Il existait déjà une double tarification dans de nombreux sites touristiques et autres musées, il se peut donc qu’il en existe une autre bientôt dans l’immobilier. Difficile par conséquent de saluer cette « ouverture » du marché, comme l’on fait tous ceux qui espèrent en profiter – du gouvernement aux promoteurs immobiliers – comme une avancée sur un quelconque terrain du droit des personnes ou des valeurs humaines qui dépasseraient les frontières. Enfin, sur un terrain plus local encore, posons la question de savoir si la vente de ces appartements en or massif viendra au secours du marché immobilier de Bali actuellement au point mort, comme l’a remarqué le journal Bisnis Bali. Les arrestations à répétition d’investisseurs opérant à Bali par la commission anti-corruption (KPK) et la supervision de plus en plus serrée des transactions financières sur l’île ont eu pour conséquence directe un affaiblissement significatif du marché cette année.

Transactions en chute de 75% à Bali

Après ce retour à la réalité, qui prouve bien que le marché était entretenu artificiellement par le blanchiment d’argent sale local, une question se pose naturellement : la bulle immobilière aurait-elle explosé à Bali ? Alors que beaucoup d’acteurs de ce marché sont pour l’instant dans le déni, d’autres n’hésitent pas à affirmer que le secteur est carrément en chute de 75% depuis le début de l’année.
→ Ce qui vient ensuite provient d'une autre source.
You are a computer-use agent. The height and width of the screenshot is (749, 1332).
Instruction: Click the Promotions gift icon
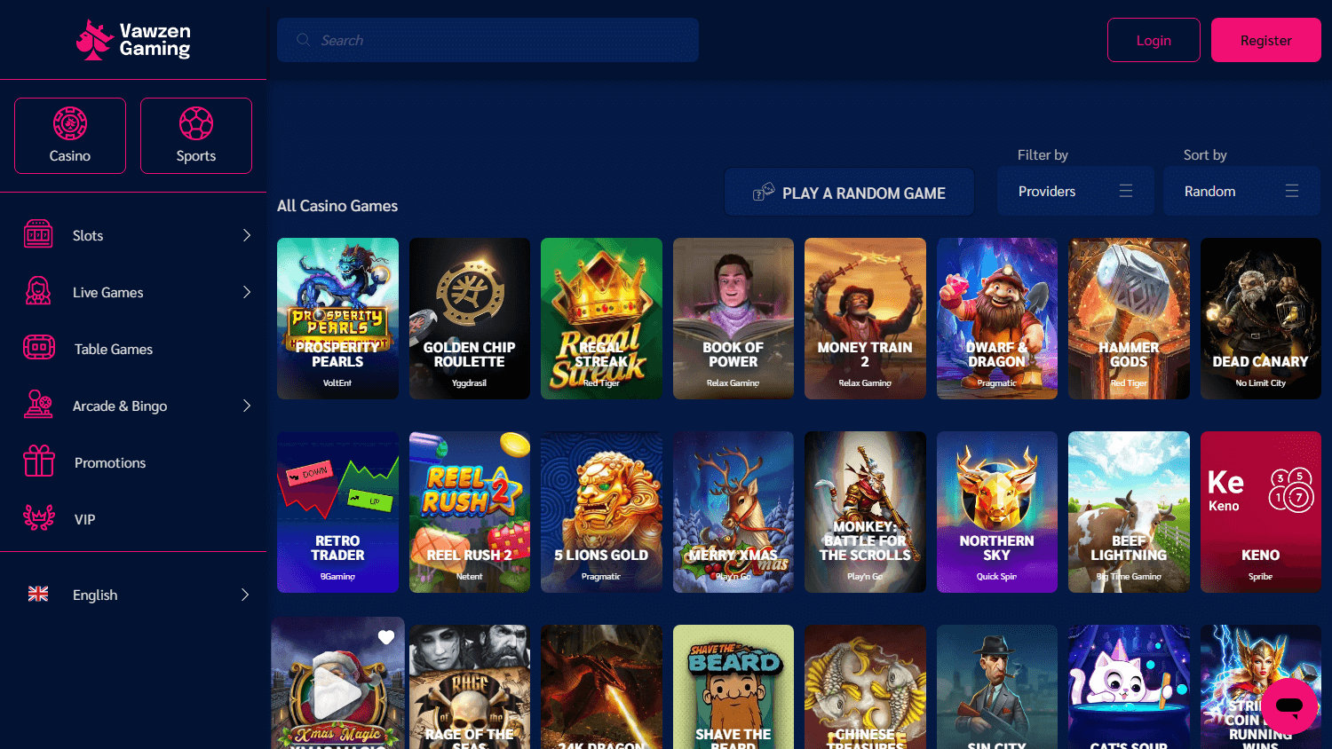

Dewa Putu Selawa, ancien président de la branche balinaise de l’association de l’immobilier indonésien (REI) affirme que les transactions au-dessus de 500 millions de roupies sont « léthargiques » et que les demeures étiquetées au-delà d’un milliard de roupies sont devenues « difficiles à vendre ». Selawa, directeur de Sepa Karya Buana, une société de développement immobilier, explique pour sa part que la circulation d’argent liquide à Bali a décliné de « façon dramatique » depuis le début de l’année et l’arrestation de nombreux investisseurs. Le marché est donc en… chute libre.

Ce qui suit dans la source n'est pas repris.